* [INSTRUCTIONS TO FOLLOW] Reproduce the entries below, from the first line through the line containing "The height and", swapping "perform" for "carry out" and leaving everything else unchanged. Omit the pictures from your answer.

* [INFORMATION SHOWN]
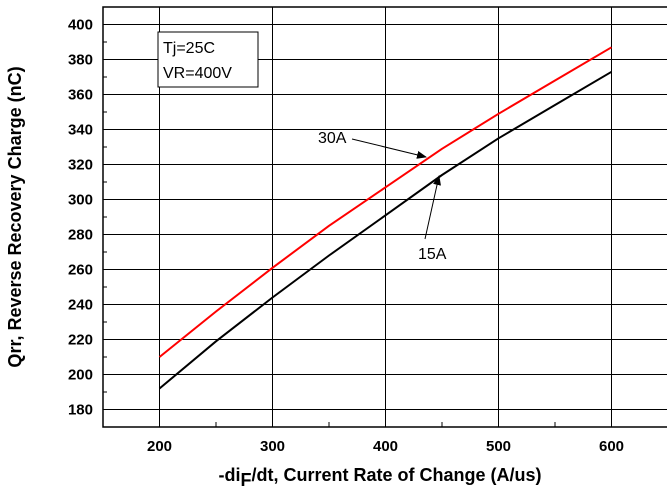 The width and height of the screenshot is (667, 494). Describe the element at coordinates (15, 216) in the screenshot. I see `y-axis-label: Qrr, Reverse Recovery Charge (nC)` at that location.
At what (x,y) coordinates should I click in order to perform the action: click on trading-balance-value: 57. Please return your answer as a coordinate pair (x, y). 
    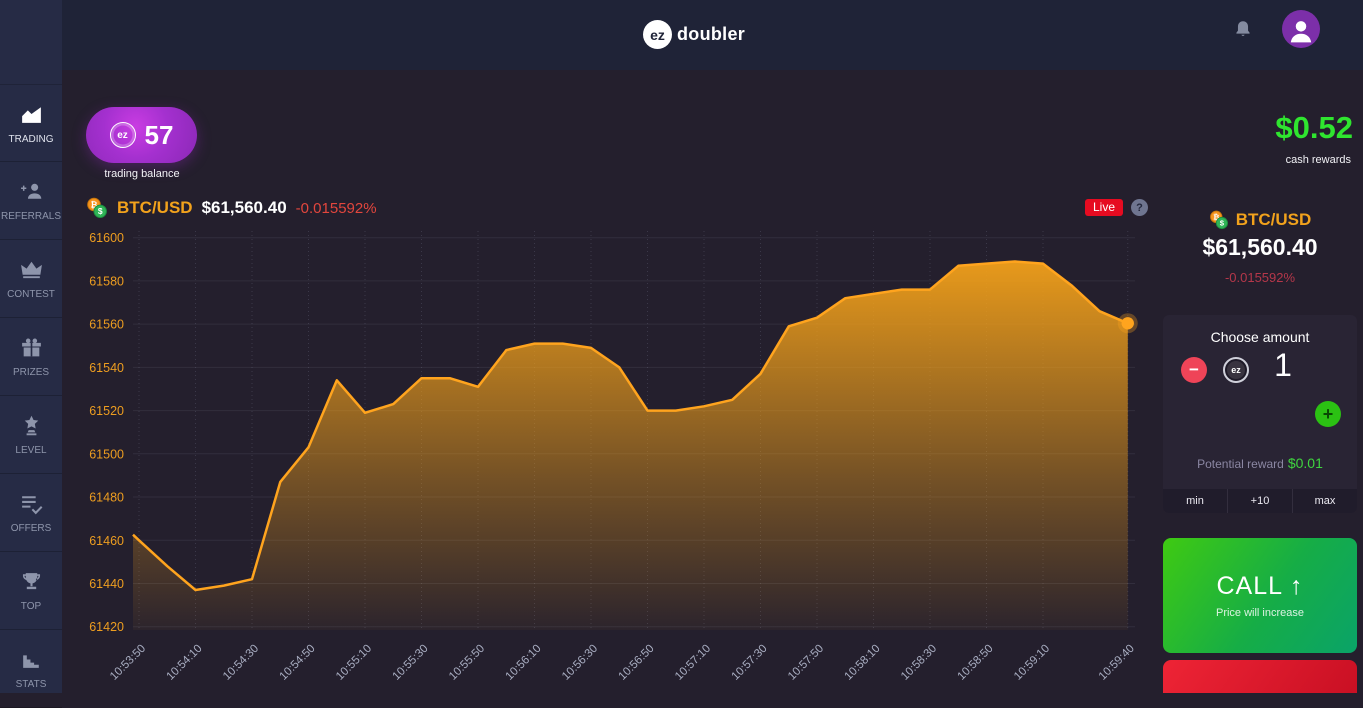
    Looking at the image, I should click on (159, 134).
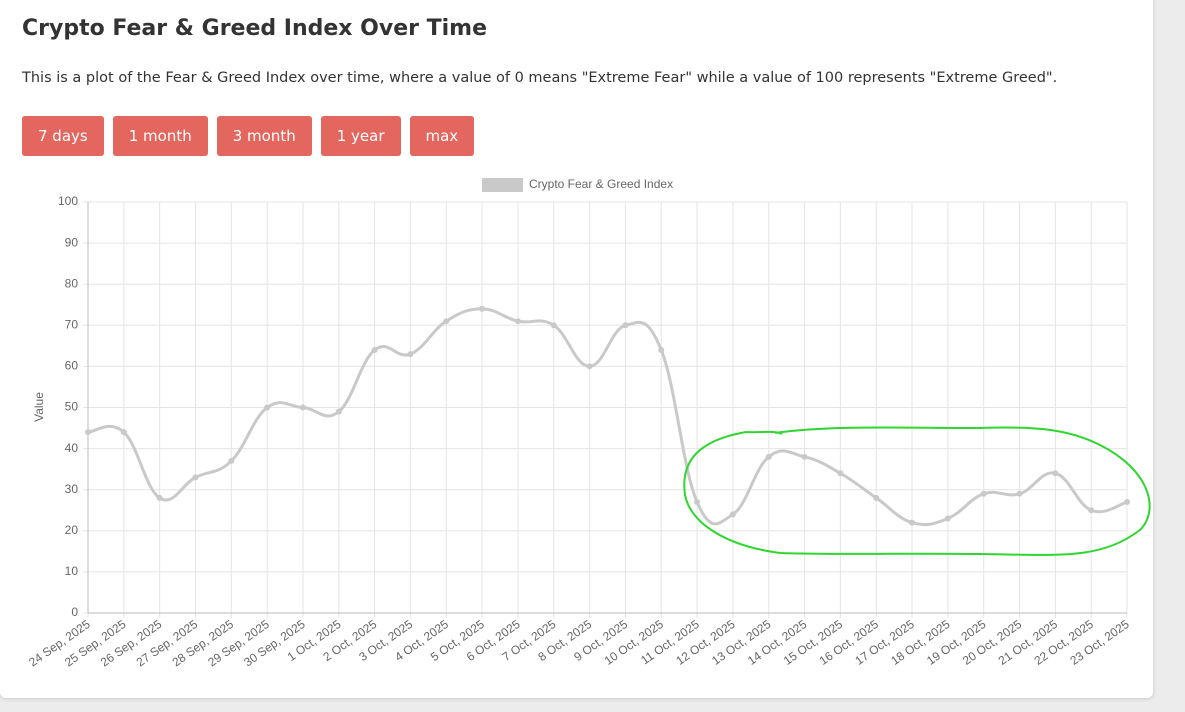 The height and width of the screenshot is (712, 1185). Describe the element at coordinates (502, 185) in the screenshot. I see `legend-swatch` at that location.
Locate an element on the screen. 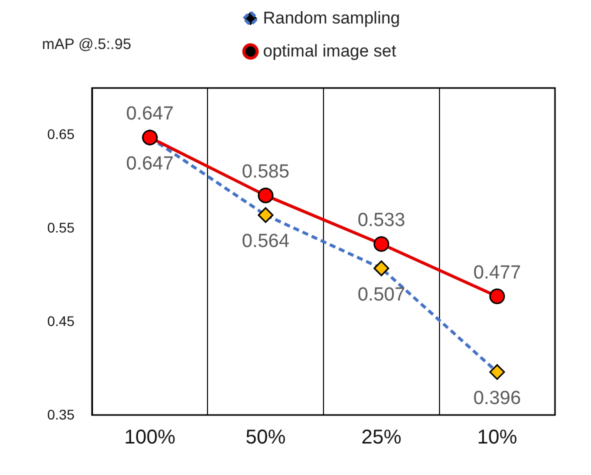 Image resolution: width=591 pixels, height=475 pixels. x-tick-label: 100% is located at coordinates (150, 437).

* [RESPONSE TO THE TASK]
 The width and height of the screenshot is (667, 494). Describe the element at coordinates (15, 216) in the screenshot. I see `y-axis-label: Qrr, Reverse Recovery Charge (nC)` at that location.
At what (x,y) coordinates should I click in order to carry out the action: click on trading-balance-value: 57. Please return your answer as a coordinate pair (x, y). 
    Looking at the image, I should click on (159, 134).
 The height and width of the screenshot is (712, 1185). Describe the element at coordinates (502, 185) in the screenshot. I see `legend-swatch` at that location.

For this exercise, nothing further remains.